Alguna vez lo hemos dicho. No hay equipo que pierda mejor que el Celta. Cuesta recordar otro con su misma capacidad para componer obras de arte que tienen la insana costumbre de acabar con los puntos en el casillero del rival. Es como un pintor genial que cuando está a punto de ponerle la firma al cuadro, se lo regala al primero que se cruza por la calle. Lo nunca visto en este mundo tan poco dado al altruismo como el fútbol. San Mamés, escenario de calamidades de todo pelaje, ofreció una nueva prueba de la escasa distancia que en el Celta separa la gloria del batacazo más sonoro y doloroso. Un partido condenado a la goleada, planteado y jugado de forma primorosa, terminó con una inexplicable victoria bilbaína por uno de esos azares a los que no tiene sentido buscar explicación. Suceden, sin más. Solo el ansia por la discusión (una de esas enfermedades de difícil solución de nuestro tiempo) hace que le dediquemos a la derrota más tiempo del necesario y persigamos justificaciones -que seguro existen y entre las que incluso encontraríamos algún defecto en las decisiones de Berizzo-, pero que ayer, ante semejante meneo quedan reducidas a la categoría de insignificantes anécdotas. En otro momento la explicación de la derrota se hubiese despachado con el consabido "se les apareció la Virgen", pero ahora parece que cobramos un plus por desmenuzar los partidos como si nos hubiese invadido el espíritu de Juanma Lillo. Iba Maguregui a discutir sobre este partido...
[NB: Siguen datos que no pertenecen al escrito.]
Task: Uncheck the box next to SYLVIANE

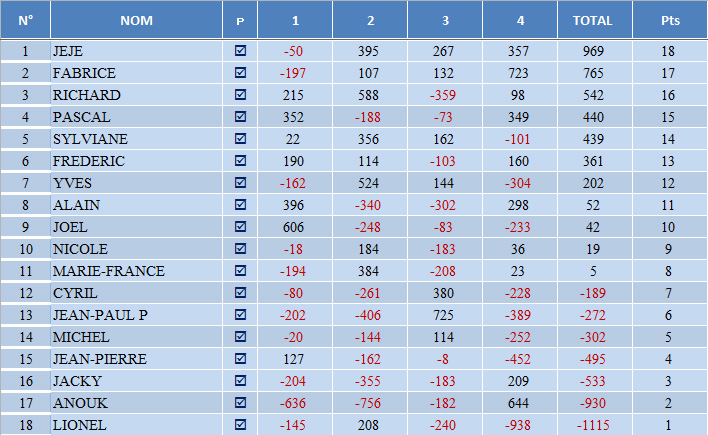Action: 240,138
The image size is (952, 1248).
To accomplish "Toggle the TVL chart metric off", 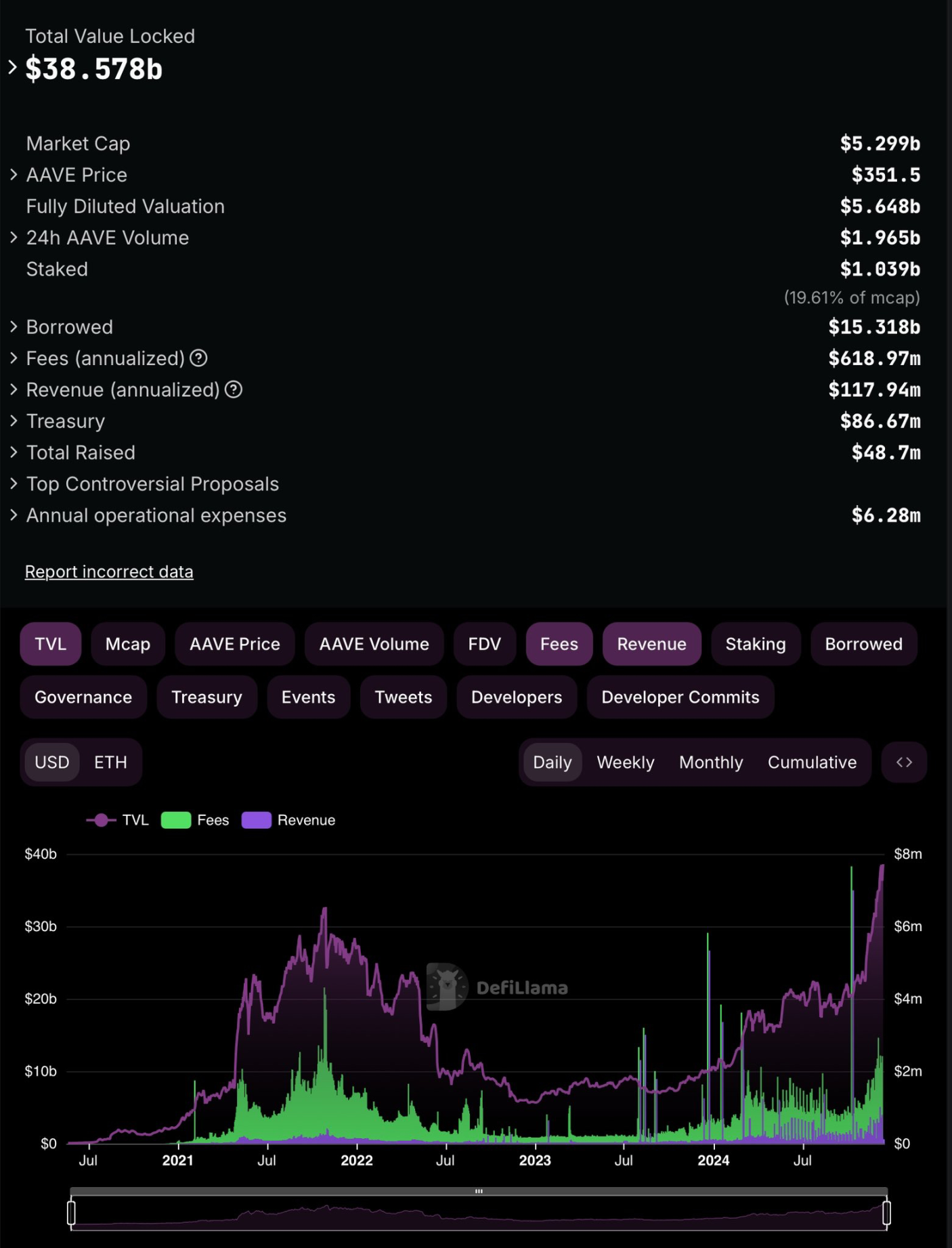I will coord(51,644).
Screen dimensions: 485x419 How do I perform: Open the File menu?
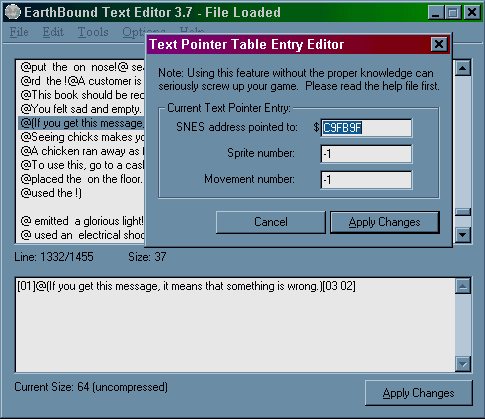coord(19,32)
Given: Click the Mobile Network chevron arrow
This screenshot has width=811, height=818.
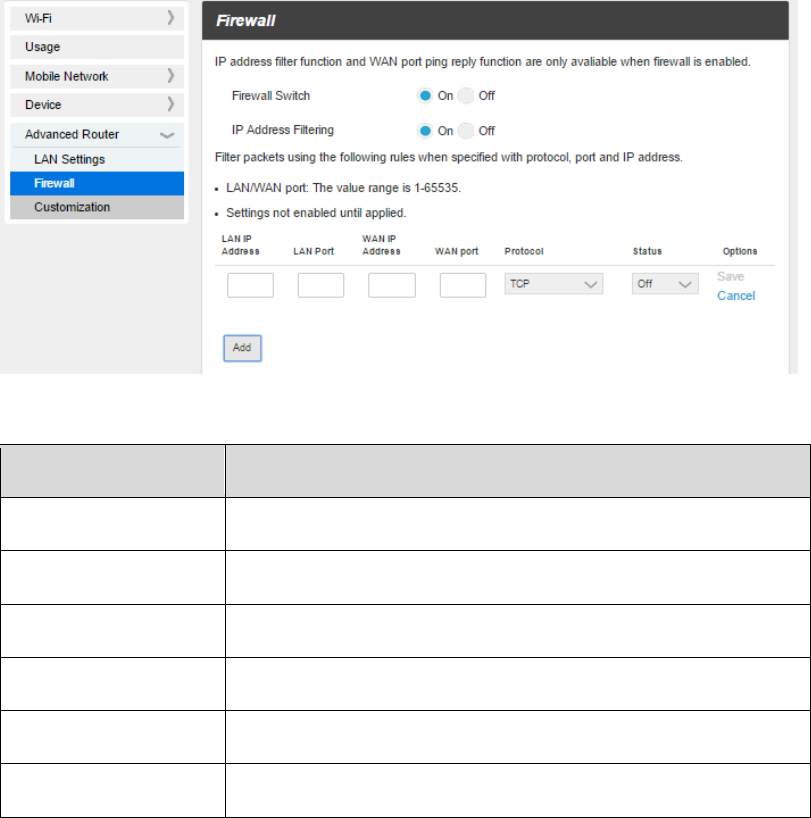Looking at the screenshot, I should [171, 76].
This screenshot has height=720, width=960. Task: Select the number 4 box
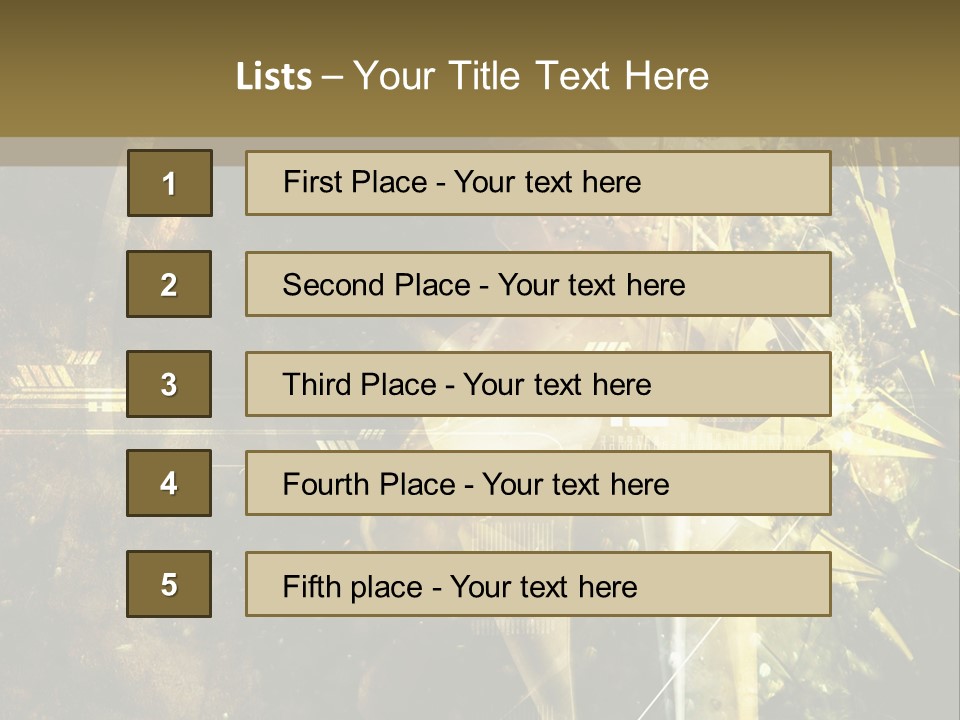click(x=169, y=483)
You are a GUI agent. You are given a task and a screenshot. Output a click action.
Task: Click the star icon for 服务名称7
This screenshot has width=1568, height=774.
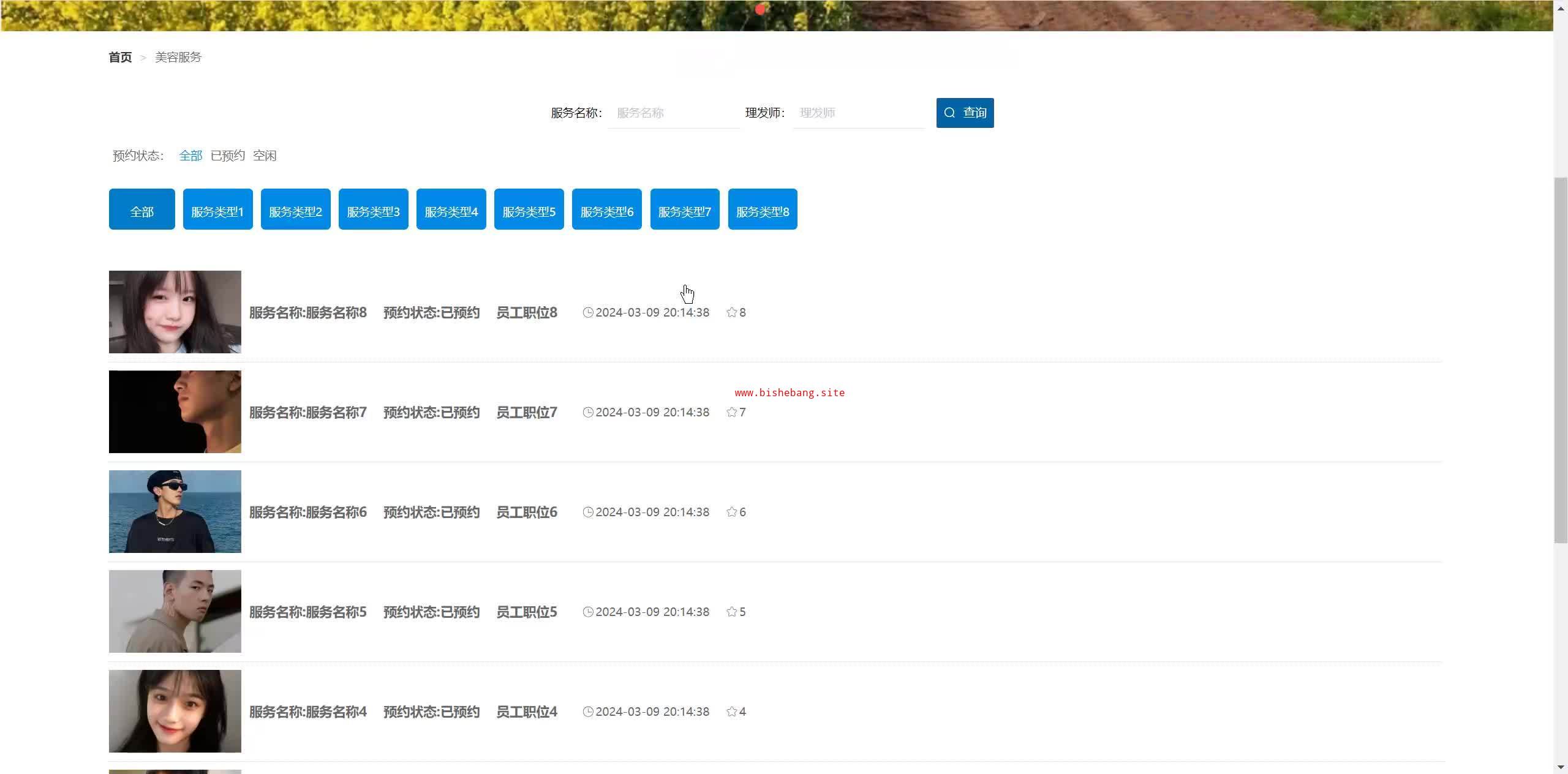pos(731,412)
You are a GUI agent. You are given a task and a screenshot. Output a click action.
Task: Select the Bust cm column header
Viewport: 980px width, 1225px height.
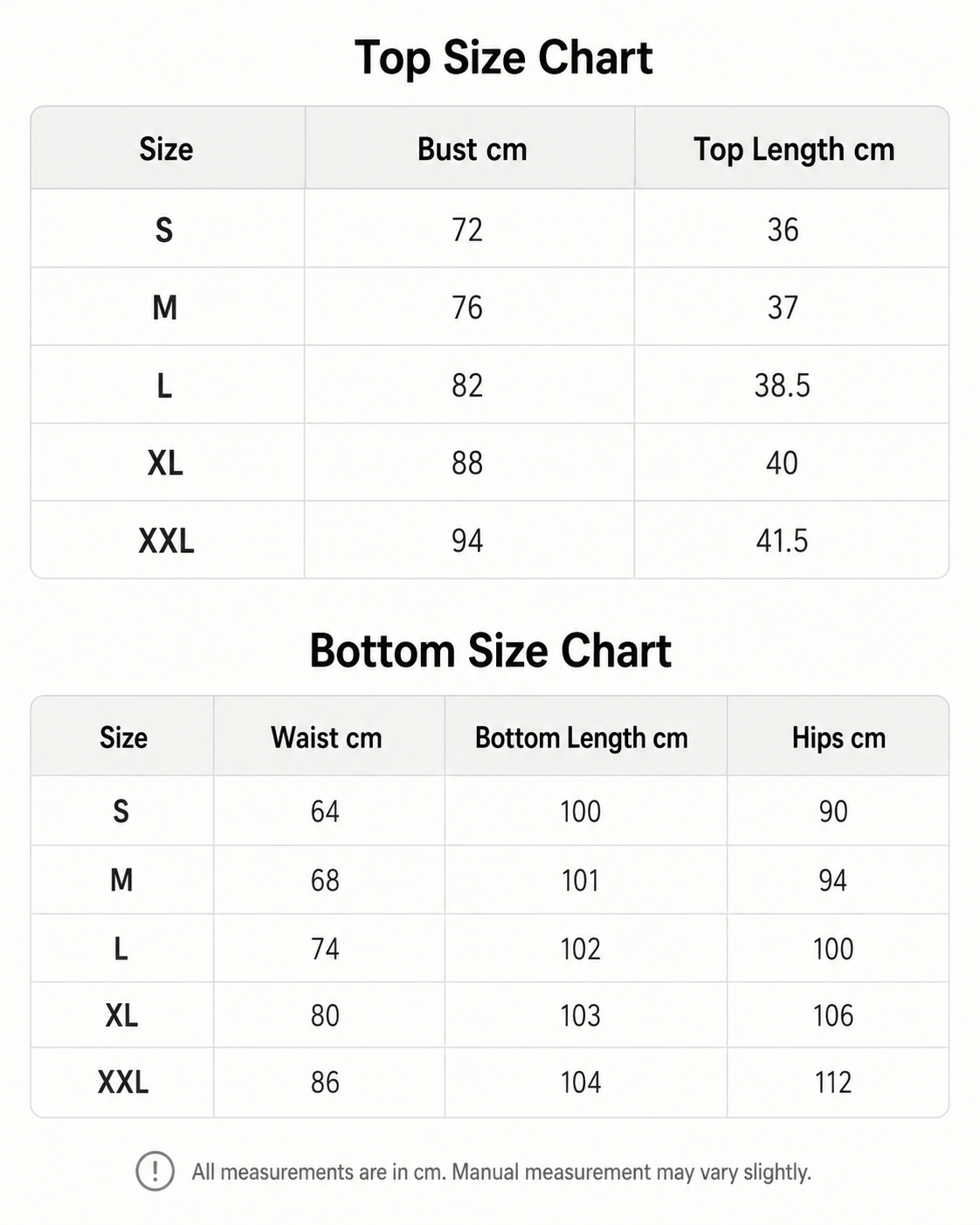coord(473,149)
Valverde no tuvo ni ganas de celebrarlo. La televisión ofreció una imagen terrible, que retrata lo sucedido mejor que nada. Marcó San José el segundo tanto y el entrenador del Athletic permanecía inmóvil en su área técnica. Echó un vistazo al banquillo rival en busca de Berizzo y con una ligera mueca pareció pedirle disculpas. Era consciente de la inmensa canallada que el destino acababa de cometer con el Celta. Esa mirada, ese movimiento de cejas explican lo sucedido mejor que mil horas de televisión.